* [TASK DIRECTIONS] Render the items as a Markdown table with the columns Row and Line, starting at the line that contains "The height and" and stopping after the last line of the items. Omit blank lines and leave the pictures out.

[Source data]
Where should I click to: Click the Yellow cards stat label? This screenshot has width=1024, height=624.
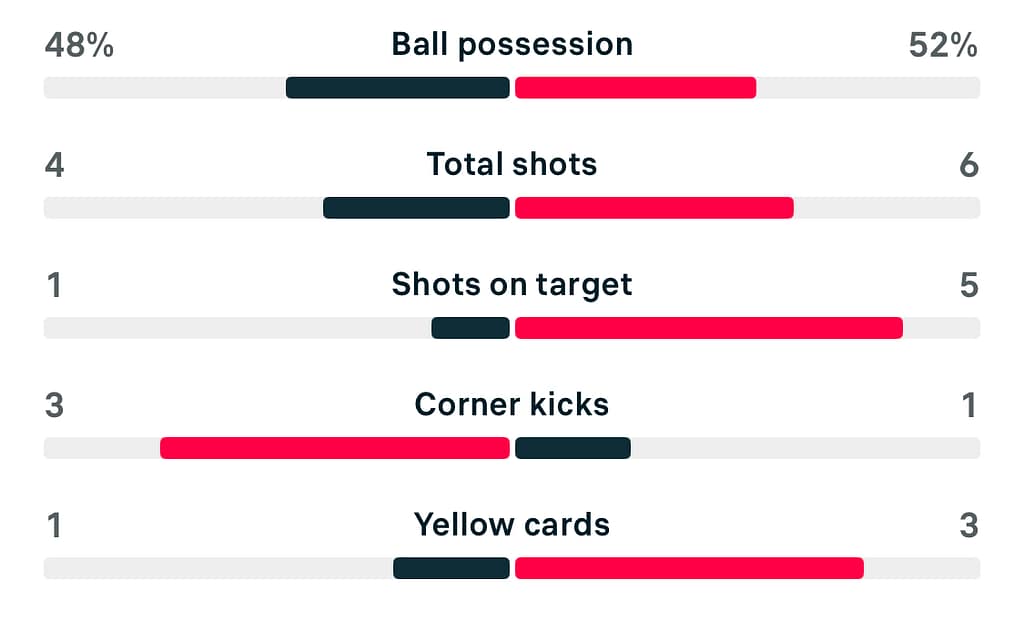coord(512,524)
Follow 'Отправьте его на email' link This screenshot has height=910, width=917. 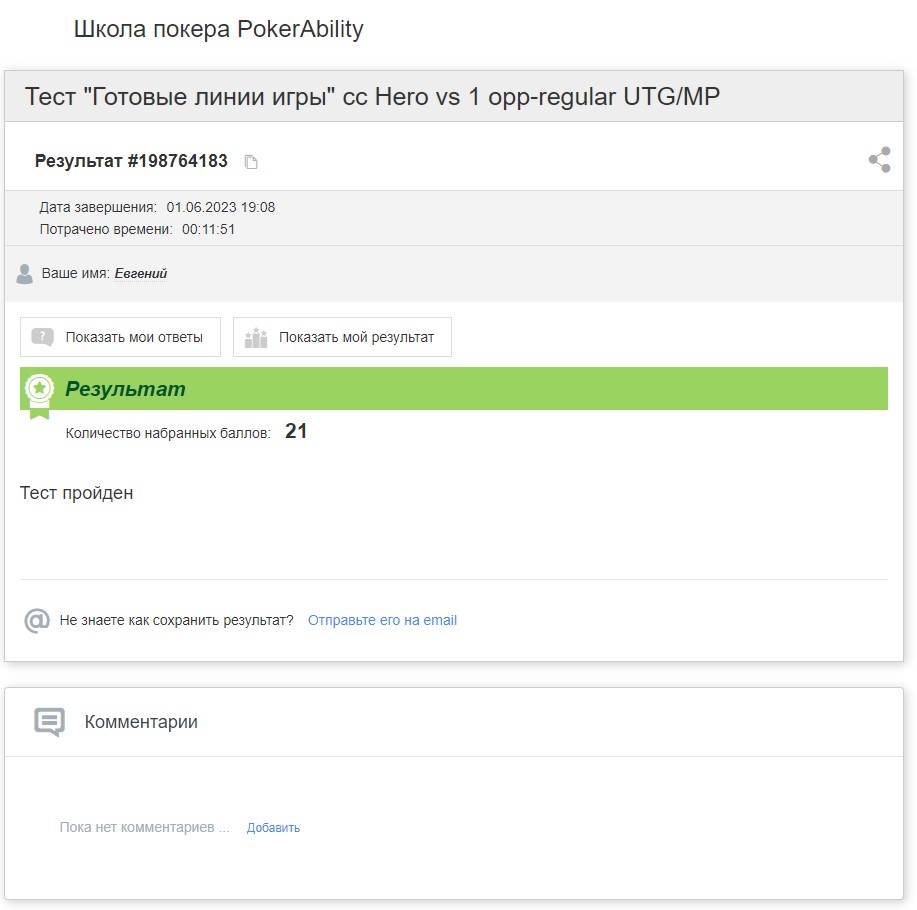point(382,620)
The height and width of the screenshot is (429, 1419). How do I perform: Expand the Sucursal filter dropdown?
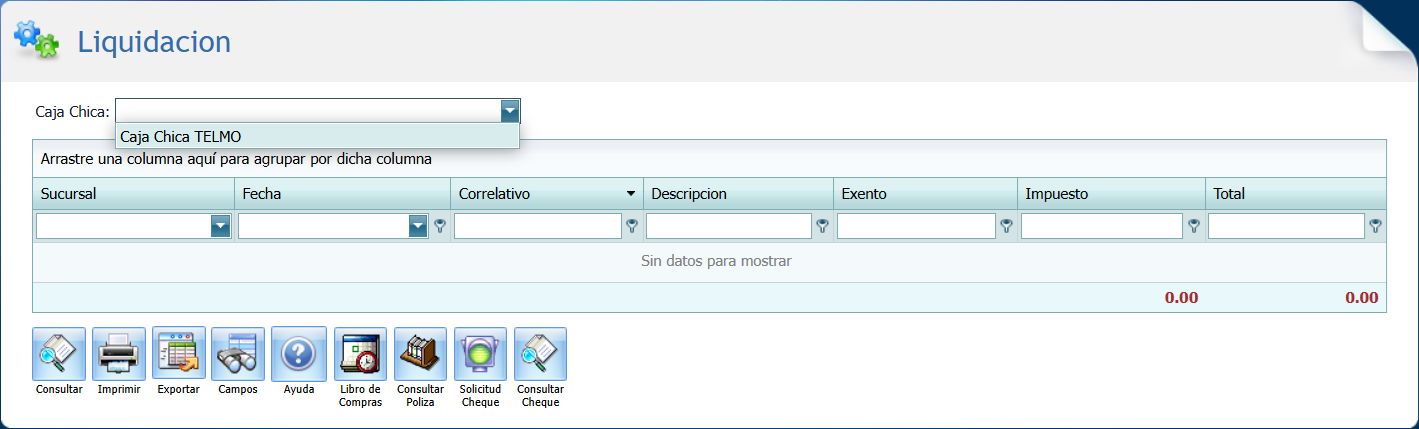[221, 227]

* [RESULT OF THE EXERCISE]
| Row | Line |
|---|---|
| 1 | The height and width of the screenshot is (429, 1419). How do I perform: Expand the Sucursal filter dropdown? |
| 2 | [221, 227] |